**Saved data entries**
-------
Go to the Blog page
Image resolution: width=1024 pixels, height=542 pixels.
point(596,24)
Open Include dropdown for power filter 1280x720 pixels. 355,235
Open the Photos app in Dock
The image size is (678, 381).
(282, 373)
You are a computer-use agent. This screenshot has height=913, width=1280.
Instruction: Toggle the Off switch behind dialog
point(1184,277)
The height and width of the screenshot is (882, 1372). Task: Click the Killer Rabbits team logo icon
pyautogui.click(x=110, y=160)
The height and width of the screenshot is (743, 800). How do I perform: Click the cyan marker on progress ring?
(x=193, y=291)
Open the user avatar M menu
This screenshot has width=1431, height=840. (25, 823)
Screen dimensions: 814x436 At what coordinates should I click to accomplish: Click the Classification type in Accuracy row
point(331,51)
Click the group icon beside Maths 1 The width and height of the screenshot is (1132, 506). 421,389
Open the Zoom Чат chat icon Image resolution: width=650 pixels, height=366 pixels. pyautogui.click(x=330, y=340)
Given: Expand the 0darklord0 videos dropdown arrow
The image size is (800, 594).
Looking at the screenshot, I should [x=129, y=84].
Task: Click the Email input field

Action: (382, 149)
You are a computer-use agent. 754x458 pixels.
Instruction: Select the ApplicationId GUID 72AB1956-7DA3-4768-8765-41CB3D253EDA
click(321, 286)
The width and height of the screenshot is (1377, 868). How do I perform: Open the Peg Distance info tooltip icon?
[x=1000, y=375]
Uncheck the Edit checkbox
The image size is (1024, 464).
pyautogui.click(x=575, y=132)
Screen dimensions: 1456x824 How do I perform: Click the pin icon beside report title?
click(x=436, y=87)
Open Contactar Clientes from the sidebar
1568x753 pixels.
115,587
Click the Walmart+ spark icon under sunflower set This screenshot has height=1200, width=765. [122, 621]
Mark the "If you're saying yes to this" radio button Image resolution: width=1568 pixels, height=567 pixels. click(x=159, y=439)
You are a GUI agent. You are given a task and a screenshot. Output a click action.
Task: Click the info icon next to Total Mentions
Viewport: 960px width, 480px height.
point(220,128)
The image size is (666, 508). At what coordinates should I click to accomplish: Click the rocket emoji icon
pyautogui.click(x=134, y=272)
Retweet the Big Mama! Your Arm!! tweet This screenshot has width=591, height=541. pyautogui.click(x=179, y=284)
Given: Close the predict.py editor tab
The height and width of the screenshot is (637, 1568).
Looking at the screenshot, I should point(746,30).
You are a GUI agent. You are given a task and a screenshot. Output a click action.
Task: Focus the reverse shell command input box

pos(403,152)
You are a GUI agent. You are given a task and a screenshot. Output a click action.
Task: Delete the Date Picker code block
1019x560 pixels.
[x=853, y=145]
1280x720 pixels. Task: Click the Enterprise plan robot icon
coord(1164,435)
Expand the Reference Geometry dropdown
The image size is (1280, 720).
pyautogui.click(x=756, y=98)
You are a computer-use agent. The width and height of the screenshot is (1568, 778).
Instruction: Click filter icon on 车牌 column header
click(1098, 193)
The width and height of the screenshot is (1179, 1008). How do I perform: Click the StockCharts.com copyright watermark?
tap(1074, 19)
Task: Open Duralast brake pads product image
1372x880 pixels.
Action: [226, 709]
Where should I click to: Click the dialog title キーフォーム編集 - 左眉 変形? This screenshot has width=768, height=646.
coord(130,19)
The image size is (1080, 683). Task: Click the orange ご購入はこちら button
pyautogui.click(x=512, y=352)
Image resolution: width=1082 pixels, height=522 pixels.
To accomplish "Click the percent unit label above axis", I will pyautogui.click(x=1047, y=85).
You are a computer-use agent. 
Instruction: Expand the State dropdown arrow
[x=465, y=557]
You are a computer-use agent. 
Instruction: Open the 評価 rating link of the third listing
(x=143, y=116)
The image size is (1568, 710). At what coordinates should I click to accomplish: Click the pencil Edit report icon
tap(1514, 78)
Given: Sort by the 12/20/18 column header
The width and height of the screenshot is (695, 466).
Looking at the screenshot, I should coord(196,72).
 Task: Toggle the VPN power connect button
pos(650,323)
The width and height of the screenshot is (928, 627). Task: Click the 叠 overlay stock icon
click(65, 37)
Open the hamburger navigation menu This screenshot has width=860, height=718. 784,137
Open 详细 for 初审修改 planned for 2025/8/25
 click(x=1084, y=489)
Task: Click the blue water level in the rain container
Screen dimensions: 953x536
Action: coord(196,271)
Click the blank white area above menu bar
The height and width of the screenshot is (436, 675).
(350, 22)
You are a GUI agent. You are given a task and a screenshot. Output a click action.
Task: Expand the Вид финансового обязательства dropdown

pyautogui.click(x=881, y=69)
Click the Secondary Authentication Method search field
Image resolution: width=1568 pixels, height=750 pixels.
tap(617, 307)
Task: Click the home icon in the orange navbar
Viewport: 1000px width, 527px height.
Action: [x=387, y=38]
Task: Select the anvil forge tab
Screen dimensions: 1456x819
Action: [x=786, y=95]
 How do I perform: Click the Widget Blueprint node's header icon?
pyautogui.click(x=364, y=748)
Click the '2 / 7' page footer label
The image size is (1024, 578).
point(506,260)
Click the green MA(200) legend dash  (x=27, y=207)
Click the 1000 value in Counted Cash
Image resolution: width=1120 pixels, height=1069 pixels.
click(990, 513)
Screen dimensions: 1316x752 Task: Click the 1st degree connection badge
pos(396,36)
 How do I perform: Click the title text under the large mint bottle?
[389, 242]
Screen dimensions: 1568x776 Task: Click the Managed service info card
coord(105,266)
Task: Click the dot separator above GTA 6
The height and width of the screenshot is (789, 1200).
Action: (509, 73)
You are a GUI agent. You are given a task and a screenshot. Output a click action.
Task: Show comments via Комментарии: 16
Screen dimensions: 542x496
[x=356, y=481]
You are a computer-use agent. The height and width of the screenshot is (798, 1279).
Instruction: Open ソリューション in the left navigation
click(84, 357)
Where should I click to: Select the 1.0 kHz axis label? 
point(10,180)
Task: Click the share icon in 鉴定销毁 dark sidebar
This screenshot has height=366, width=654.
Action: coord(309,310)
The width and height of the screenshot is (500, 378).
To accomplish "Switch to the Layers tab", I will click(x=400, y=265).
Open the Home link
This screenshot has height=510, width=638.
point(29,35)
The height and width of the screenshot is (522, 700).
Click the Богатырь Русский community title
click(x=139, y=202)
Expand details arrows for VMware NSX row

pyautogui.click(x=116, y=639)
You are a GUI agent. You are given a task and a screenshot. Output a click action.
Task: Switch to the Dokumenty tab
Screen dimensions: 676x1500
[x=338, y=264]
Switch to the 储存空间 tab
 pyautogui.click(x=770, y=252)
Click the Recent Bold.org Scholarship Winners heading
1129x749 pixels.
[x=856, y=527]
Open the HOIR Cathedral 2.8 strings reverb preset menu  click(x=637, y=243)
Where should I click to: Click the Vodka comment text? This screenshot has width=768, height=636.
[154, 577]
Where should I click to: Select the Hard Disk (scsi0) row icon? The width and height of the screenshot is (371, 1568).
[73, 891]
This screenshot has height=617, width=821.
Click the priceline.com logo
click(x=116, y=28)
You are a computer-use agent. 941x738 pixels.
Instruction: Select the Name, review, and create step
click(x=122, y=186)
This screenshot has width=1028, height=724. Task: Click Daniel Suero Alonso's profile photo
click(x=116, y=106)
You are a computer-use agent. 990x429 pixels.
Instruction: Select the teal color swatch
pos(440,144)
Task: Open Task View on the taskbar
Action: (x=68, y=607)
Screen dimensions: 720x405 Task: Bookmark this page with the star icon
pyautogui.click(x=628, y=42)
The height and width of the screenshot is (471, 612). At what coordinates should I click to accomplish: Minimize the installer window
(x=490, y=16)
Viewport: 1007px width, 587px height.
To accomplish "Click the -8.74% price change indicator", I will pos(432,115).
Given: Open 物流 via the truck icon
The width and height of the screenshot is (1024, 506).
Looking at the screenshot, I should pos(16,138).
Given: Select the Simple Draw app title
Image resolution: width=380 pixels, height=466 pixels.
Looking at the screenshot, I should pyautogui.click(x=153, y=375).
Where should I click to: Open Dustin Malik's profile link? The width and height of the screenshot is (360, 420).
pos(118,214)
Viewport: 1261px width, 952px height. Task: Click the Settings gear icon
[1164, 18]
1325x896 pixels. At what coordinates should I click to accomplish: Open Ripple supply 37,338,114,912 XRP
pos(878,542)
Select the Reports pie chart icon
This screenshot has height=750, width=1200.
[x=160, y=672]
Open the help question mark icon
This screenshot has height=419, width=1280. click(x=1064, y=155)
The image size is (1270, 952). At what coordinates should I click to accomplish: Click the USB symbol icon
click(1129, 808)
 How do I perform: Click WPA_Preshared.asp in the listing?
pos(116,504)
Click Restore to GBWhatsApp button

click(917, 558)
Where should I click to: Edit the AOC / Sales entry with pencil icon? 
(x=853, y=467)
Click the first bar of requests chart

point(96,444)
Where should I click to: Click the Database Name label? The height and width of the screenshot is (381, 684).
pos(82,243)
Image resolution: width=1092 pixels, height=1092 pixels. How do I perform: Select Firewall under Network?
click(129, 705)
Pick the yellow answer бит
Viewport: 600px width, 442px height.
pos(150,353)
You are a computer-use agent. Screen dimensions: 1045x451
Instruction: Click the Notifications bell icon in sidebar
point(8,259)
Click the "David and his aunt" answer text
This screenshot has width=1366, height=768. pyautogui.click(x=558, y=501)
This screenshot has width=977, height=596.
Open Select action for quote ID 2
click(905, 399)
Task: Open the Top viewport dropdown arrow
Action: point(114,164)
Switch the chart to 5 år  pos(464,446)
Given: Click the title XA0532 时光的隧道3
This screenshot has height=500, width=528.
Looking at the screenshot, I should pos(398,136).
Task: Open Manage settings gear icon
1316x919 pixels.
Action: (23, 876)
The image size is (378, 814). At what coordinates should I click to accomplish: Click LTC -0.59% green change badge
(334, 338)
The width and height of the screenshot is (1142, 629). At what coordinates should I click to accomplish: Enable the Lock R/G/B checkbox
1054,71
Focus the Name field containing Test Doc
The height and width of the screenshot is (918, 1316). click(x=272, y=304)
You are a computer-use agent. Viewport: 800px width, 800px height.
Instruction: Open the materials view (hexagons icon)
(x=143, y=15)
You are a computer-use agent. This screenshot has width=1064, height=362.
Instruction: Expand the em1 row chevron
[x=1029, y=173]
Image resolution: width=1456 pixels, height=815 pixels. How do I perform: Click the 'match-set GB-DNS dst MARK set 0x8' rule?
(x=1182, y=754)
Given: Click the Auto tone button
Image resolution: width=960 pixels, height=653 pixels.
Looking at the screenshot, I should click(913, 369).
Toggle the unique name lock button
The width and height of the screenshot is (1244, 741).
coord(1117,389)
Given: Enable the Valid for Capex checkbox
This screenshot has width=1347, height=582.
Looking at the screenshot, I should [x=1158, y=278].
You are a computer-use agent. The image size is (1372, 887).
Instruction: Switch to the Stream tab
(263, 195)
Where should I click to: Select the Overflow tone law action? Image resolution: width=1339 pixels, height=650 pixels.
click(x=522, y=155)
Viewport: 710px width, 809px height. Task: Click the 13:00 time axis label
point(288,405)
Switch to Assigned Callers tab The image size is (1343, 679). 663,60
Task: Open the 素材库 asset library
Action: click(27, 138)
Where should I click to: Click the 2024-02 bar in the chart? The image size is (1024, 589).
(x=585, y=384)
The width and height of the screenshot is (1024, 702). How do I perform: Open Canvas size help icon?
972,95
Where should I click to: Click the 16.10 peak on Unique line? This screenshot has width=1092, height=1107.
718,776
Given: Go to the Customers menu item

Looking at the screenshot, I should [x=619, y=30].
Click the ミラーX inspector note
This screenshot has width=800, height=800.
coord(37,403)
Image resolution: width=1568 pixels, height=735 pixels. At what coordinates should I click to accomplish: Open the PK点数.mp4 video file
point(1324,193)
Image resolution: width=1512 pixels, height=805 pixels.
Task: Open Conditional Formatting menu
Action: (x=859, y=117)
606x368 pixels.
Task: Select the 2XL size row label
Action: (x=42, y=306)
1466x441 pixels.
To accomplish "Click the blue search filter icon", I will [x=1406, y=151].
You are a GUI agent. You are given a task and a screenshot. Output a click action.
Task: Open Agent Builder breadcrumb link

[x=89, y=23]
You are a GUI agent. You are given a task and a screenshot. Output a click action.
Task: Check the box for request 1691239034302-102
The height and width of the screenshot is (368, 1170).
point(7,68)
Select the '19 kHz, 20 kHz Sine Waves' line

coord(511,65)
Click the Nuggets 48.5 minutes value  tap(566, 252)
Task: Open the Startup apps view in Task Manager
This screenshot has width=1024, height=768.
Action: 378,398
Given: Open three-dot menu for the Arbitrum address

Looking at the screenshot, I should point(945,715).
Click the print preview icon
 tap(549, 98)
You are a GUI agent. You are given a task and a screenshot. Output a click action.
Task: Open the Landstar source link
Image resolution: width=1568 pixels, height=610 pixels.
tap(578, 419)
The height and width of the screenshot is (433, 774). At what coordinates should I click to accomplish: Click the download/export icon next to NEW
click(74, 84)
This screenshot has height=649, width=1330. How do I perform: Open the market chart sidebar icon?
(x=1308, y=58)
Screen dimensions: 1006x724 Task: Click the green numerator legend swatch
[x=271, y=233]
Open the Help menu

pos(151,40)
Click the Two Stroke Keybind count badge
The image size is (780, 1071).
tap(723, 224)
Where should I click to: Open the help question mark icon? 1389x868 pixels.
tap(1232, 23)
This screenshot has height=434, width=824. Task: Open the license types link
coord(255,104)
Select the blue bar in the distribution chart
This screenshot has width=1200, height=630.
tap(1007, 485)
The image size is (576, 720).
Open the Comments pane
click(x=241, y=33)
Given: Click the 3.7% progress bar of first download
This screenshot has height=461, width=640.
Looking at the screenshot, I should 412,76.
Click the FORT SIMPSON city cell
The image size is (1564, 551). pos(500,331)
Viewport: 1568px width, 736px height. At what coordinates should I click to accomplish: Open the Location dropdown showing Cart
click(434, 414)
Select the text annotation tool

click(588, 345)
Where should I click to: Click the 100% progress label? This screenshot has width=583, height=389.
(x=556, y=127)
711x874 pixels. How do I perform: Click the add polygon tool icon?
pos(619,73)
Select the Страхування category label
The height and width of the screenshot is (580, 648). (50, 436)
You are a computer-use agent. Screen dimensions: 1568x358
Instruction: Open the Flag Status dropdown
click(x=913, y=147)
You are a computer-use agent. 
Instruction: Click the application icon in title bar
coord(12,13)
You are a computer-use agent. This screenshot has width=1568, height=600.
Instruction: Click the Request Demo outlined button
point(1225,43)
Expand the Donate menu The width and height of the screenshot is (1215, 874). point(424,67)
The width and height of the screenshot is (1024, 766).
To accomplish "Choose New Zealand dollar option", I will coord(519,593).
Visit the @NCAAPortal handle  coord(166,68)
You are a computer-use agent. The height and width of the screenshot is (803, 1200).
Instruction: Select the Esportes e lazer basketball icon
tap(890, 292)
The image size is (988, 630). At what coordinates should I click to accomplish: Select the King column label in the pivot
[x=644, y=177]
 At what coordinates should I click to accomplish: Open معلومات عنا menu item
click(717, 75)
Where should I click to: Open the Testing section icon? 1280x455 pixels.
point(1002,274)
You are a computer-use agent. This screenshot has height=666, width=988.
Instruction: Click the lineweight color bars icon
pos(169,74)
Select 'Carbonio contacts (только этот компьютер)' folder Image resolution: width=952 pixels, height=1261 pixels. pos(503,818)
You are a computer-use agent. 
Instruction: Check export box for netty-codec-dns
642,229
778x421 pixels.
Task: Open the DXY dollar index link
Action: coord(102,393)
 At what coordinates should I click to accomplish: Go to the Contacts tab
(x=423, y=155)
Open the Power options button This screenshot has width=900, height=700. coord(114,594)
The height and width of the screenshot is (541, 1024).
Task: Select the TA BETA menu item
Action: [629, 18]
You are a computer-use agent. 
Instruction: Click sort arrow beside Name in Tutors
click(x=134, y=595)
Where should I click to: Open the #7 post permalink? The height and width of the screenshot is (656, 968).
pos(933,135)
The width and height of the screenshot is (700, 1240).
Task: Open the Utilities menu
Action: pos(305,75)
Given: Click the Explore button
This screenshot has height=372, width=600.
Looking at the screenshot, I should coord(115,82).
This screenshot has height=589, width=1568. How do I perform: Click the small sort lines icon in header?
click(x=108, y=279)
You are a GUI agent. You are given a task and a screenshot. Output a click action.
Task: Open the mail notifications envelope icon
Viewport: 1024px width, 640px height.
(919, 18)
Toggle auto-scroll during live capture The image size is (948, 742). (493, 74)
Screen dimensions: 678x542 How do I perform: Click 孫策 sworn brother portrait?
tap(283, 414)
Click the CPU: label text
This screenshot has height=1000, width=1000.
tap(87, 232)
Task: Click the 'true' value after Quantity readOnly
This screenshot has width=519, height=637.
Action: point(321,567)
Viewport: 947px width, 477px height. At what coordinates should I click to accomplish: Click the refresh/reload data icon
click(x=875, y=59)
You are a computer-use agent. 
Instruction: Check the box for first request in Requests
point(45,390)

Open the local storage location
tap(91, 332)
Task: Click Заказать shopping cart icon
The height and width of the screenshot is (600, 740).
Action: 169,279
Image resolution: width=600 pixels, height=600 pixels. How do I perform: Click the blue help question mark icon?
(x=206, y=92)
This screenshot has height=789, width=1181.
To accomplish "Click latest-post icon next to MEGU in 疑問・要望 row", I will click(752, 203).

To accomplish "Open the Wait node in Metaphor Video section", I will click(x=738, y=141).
-------
**Exercise brief**
Please copy the lines in the records above between the one holding "The width and height of the screenshot is (1142, 629)." and the one holding "1466x441 pixels.", inclusive, exactly and with no other line.

**Output below**
The width and height of the screenshot is (1142, 629). At what coordinates should I click to accomplish: Enable the Lock R/G/B checkbox
1054,71
Focus the Name field containing Test Doc
The height and width of the screenshot is (918, 1316). click(x=272, y=304)
You are a computer-use agent. Viewport: 800px width, 800px height.
Instruction: Open the materials view (hexagons icon)
(x=143, y=15)
You are a computer-use agent. This screenshot has width=1064, height=362.
Instruction: Expand the em1 row chevron
[x=1029, y=173]
Image resolution: width=1456 pixels, height=815 pixels. How do I perform: Click the 'match-set GB-DNS dst MARK set 0x8' rule?
(x=1182, y=754)
Given: Click the Auto tone button
Image resolution: width=960 pixels, height=653 pixels.
Looking at the screenshot, I should click(913, 369).
Toggle the unique name lock button
The width and height of the screenshot is (1244, 741).
coord(1117,389)
Given: Enable the Valid for Capex checkbox
This screenshot has width=1347, height=582.
Looking at the screenshot, I should [x=1158, y=278].
You are a computer-use agent. The image size is (1372, 887).
Instruction: Switch to the Stream tab
(263, 195)
Where should I click to: Select the Overflow tone law action? Image resolution: width=1339 pixels, height=650 pixels.
click(x=522, y=155)
Viewport: 710px width, 809px height. Task: Click the 13:00 time axis label
point(288,405)
Switch to Assigned Callers tab The image size is (1343, 679). 663,60
Task: Open the 素材库 asset library
Action: click(27, 138)
Where should I click to: Click the 2024-02 bar in the chart? The image size is (1024, 589).
(x=585, y=384)
The width and height of the screenshot is (1024, 702). How do I perform: Open Canvas size help icon?
972,95
Where should I click to: Click the 16.10 peak on Unique line? This screenshot has width=1092, height=1107.
718,776
Given: Go to the Customers menu item

Looking at the screenshot, I should [x=619, y=30].
Click the ミラーX inspector note
This screenshot has width=800, height=800.
coord(37,403)
Image resolution: width=1568 pixels, height=735 pixels. At what coordinates should I click to accomplish: Open the PK点数.mp4 video file
point(1324,193)
Image resolution: width=1512 pixels, height=805 pixels.
Task: Open Conditional Formatting menu
Action: (x=859, y=117)
606x368 pixels.
Task: Select the 2XL size row label
Action: (x=42, y=306)
1466x441 pixels.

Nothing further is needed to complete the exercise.